Rewrite the lines below, changing every "This screenshot has" to "This image has" and keeping everything else the same.

## Start Provided records

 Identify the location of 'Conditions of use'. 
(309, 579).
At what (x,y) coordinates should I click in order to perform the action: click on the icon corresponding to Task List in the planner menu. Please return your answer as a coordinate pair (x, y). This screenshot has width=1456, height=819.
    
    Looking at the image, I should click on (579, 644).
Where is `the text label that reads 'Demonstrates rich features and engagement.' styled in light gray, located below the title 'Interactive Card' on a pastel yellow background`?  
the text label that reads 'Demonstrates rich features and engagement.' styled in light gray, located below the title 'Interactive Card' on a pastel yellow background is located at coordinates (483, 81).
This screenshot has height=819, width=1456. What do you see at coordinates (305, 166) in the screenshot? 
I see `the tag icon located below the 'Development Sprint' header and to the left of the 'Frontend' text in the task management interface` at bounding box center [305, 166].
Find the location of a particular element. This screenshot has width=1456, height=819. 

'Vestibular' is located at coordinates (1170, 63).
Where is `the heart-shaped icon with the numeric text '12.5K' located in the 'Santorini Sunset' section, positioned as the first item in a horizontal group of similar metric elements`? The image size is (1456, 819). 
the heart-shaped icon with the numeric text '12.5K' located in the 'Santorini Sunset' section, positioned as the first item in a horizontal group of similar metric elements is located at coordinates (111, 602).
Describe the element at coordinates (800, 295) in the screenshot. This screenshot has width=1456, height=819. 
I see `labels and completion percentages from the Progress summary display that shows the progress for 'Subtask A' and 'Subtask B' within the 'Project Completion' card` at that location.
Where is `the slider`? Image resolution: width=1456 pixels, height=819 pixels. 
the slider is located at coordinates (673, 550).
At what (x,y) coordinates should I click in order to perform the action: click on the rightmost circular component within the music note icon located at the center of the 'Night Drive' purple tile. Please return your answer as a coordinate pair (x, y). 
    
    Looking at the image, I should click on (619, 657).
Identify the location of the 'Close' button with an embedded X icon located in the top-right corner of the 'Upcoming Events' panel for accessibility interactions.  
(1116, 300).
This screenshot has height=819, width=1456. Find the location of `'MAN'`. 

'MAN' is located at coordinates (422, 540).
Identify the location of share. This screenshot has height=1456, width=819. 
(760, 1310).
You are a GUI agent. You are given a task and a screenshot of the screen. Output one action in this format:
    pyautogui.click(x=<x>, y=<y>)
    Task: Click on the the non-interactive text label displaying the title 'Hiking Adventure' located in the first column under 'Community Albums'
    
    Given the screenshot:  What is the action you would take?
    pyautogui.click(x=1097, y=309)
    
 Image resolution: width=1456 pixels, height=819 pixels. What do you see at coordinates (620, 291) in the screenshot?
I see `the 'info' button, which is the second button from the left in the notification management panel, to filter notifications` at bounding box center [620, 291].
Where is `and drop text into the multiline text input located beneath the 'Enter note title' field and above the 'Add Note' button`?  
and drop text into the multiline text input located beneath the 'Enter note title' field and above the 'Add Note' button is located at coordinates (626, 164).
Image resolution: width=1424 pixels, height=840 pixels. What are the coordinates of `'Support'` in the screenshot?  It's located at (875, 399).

## End Provided records

* **Exercise result**:
 Identify the location of 'Conditions of use'. 
(309, 579).
At what (x,y) coordinates should I click in order to perform the action: click on the icon corresponding to Task List in the planner menu. Please return your answer as a coordinate pair (x, y). This image has width=1456, height=819.
    
    Looking at the image, I should click on (579, 644).
Where is `the text label that reads 'Demonstrates rich features and engagement.' styled in light gray, located below the title 'Interactive Card' on a pastel yellow background`?  
the text label that reads 'Demonstrates rich features and engagement.' styled in light gray, located below the title 'Interactive Card' on a pastel yellow background is located at coordinates (483, 81).
This image has height=819, width=1456. What do you see at coordinates (305, 166) in the screenshot? 
I see `the tag icon located below the 'Development Sprint' header and to the left of the 'Frontend' text in the task management interface` at bounding box center [305, 166].
Find the location of a particular element. This image has width=1456, height=819. 

'Vestibular' is located at coordinates (1170, 63).
Where is `the heart-shaped icon with the numeric text '12.5K' located in the 'Santorini Sunset' section, positioned as the first item in a horizontal group of similar metric elements`? The image size is (1456, 819). 
the heart-shaped icon with the numeric text '12.5K' located in the 'Santorini Sunset' section, positioned as the first item in a horizontal group of similar metric elements is located at coordinates (111, 602).
Describe the element at coordinates (800, 295) in the screenshot. This image has width=1456, height=819. 
I see `labels and completion percentages from the Progress summary display that shows the progress for 'Subtask A' and 'Subtask B' within the 'Project Completion' card` at that location.
Where is `the slider`? Image resolution: width=1456 pixels, height=819 pixels. 
the slider is located at coordinates (673, 550).
At what (x,y) coordinates should I click in order to perform the action: click on the rightmost circular component within the music note icon located at the center of the 'Night Drive' purple tile. Please return your answer as a coordinate pair (x, y). 
    
    Looking at the image, I should click on (619, 657).
Identify the location of the 'Close' button with an embedded X icon located in the top-right corner of the 'Upcoming Events' panel for accessibility interactions.  
(1116, 300).
This image has height=819, width=1456. Find the location of `'MAN'`. 

'MAN' is located at coordinates (422, 540).
Identify the location of share. This image has height=1456, width=819. 
(760, 1310).
You are a GUI agent. You are given a task and a screenshot of the screen. Output one action in this format:
    pyautogui.click(x=<x>, y=<y>)
    Task: Click on the the non-interactive text label displaying the title 'Hiking Adventure' located in the first column under 'Community Albums'
    
    Given the screenshot:  What is the action you would take?
    pyautogui.click(x=1097, y=309)
    
 Image resolution: width=1456 pixels, height=819 pixels. What do you see at coordinates (620, 291) in the screenshot?
I see `the 'info' button, which is the second button from the left in the notification management panel, to filter notifications` at bounding box center [620, 291].
Where is `and drop text into the multiline text input located beneath the 'Enter note title' field and above the 'Add Note' button`?  
and drop text into the multiline text input located beneath the 'Enter note title' field and above the 'Add Note' button is located at coordinates (626, 164).
Image resolution: width=1424 pixels, height=840 pixels. What are the coordinates of `'Support'` in the screenshot?  It's located at (875, 399).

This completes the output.